One study fulfilled the inclusion criteria for this review. This was a well-conducted trial of good methodological quality. It shows a significant reduction in mortality in children between the ages of 1 and 15 years, taking cotrimoxazole in comparison to placebo. Using cotrimoxazole in HIV-infected children waiting for antiretroviral treatment, or not yet requiring it, may increase survival and reduce the number of days spent in hospital.
A single trial has shown a beneficial effect from the use of cotrimoxazole prophylaxis in HIV infected children in Zambia. It must be decided whether this can be extrapolated to other resource-poor settings.
The majority of children with HIV infection live in low-income countries without access to antiretroviral drugs. The prevention and early treatment of opportunistic infections are the mainstay of their medical management. Cotrimoxazole is cheap and effective against a wide range of organisms, including Pneumocystis jiroveci pneumonia (PCP), which is an important cause of death and illness in the first year of life. It is safe with relatively few side effects. Diagnosis of HIV in children is complicated by the presence of maternal antibodies in early life. Providing prophylaxis based initially on maternal status is one possible solution.
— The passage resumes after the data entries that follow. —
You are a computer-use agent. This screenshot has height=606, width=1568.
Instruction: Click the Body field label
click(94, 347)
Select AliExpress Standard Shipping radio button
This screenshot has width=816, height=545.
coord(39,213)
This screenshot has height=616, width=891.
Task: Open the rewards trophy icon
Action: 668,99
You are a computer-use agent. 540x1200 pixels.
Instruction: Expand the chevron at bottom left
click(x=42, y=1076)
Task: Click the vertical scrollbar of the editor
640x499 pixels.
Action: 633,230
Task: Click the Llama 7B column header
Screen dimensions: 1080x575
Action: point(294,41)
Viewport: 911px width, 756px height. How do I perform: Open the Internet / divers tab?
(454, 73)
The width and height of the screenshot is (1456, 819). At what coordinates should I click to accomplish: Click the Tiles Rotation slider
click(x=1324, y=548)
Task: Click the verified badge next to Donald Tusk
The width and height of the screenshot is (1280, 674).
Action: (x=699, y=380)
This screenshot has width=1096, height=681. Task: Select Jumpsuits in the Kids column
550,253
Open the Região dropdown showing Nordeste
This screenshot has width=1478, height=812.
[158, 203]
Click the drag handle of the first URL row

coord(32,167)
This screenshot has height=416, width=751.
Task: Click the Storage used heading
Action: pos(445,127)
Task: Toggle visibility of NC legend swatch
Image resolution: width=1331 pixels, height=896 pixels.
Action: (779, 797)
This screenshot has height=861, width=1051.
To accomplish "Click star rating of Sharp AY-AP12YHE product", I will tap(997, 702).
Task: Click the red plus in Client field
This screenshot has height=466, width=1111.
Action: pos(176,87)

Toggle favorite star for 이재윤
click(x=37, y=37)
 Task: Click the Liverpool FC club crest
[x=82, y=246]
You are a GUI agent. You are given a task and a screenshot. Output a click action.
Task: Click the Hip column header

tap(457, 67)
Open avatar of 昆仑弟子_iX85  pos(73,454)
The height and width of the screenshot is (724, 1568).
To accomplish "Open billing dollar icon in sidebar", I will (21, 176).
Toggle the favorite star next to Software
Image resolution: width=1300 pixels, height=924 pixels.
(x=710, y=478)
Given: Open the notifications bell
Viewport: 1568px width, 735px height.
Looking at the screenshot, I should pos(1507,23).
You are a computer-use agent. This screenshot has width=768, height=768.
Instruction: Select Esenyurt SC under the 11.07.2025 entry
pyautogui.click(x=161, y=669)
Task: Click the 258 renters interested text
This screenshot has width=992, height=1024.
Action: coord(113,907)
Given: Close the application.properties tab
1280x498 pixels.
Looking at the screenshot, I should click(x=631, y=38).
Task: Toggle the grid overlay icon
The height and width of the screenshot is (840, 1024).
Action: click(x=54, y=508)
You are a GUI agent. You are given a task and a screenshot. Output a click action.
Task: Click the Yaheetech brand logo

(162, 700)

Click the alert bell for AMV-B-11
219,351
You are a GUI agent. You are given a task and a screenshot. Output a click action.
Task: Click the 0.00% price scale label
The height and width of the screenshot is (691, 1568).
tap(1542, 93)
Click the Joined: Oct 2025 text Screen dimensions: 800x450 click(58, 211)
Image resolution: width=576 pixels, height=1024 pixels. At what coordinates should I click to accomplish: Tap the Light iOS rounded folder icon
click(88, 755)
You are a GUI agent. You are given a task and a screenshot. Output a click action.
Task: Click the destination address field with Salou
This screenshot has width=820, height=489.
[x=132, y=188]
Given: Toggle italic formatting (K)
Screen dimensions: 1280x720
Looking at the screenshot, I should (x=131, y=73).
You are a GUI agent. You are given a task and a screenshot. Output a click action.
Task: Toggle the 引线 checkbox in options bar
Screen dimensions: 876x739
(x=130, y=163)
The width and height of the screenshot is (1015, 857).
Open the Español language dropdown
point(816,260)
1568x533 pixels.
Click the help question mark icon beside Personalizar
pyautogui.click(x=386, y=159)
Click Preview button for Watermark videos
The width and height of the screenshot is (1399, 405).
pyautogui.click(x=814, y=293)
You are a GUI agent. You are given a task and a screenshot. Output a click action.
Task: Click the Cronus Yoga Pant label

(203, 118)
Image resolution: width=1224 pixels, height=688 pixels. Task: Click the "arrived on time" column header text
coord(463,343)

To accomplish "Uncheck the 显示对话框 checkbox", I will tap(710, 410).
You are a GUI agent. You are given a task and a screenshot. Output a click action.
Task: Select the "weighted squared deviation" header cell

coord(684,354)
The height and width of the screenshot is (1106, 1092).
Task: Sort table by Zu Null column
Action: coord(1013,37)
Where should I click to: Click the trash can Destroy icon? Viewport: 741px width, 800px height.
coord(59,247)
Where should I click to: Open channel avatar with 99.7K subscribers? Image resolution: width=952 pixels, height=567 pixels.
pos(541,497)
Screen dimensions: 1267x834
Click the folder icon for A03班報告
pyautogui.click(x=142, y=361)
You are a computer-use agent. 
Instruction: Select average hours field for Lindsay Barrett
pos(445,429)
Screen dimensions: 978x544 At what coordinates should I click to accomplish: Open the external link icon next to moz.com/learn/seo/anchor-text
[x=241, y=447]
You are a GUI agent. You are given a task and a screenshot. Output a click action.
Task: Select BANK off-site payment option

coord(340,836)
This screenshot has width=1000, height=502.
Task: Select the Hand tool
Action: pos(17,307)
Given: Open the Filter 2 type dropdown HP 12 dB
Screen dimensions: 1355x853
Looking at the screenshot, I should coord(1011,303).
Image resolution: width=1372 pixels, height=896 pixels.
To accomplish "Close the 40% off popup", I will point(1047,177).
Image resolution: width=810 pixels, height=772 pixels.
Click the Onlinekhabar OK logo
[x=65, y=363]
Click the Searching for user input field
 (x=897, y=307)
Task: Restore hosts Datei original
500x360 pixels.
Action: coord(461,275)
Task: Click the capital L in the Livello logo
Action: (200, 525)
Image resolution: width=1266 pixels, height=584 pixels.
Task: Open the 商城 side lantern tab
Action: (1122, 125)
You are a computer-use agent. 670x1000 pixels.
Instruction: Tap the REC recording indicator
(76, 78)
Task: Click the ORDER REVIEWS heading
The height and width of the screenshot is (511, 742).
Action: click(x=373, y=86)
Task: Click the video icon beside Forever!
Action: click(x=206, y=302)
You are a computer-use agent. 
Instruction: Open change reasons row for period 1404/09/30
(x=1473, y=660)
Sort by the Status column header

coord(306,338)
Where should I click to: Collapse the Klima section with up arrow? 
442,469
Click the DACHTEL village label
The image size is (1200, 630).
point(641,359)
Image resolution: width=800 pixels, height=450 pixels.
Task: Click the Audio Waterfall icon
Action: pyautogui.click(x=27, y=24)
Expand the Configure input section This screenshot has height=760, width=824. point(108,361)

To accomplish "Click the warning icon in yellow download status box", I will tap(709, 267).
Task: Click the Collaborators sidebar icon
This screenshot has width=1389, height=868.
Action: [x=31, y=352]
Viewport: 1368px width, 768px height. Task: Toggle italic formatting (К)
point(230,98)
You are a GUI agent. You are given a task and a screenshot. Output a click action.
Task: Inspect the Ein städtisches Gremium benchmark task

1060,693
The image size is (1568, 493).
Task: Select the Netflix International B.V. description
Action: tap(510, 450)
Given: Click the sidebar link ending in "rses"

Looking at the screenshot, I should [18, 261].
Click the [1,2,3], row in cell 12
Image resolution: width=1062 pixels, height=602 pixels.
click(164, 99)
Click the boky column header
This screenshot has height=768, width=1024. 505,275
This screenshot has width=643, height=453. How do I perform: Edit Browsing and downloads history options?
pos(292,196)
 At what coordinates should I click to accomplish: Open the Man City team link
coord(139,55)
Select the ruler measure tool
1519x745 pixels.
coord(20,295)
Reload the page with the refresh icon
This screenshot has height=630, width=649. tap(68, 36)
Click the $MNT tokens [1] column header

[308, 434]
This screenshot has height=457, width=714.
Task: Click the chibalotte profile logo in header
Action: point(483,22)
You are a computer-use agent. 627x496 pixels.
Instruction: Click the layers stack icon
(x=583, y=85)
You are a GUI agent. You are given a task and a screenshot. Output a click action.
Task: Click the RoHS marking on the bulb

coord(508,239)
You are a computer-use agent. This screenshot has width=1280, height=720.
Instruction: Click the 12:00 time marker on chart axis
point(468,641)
However, routine prophylactic treatment is difficult to deliver in low-resource settings, and could also lead to increased resistance to the drug.
To assess the effects of routinely administered cotrimoxazole on death and illness episodes in children with HIV infection, and in infants of HIV-infected mothers.
We searched the Cochrane HIV/AIDS registry, MEDLINE, the Cochrane Controlled Trials Register, LILACS, AIDSLINE, AIDSTRIALS and AIDSDRUGS databases, and proceedings and abstracts from AIDS and TB conferences (search date Feb 2005). We checked reference lists of pertinent articles, and contacted pharmaceutical companies and experts in the field.
Randomised or quasi-randomised trials comparing routinely administered cotrimoxazole versus placebo or no treatment in children (age less than 15 years) with HIV infection, or children less than 18 months with HIV infected mothers.
Two reviewers independently assessed trial eligibility and quality. Where data were incomplete or unclear trial authors were contacted for further details.
One study was identified that fulfilled the inclusion criteria. It studied 534 children with HIV infection in Lusaka, Zambia. The study was conducted in an area of high bacterial resistance to cotrimoxazole (60-80%). A reduction in mortality of 33% was seen in the cotrimoxazole group as compared to placebo, relative risk 0.67 (95% CI 0.53 - 0.85). There was also a beneficial effect on hospitalisation, relative risk 0.77 (95% CI 0.62 - 0.96). There was no difference in adverse events between groups, and the beneficial effect was seen across all ages and CD4%.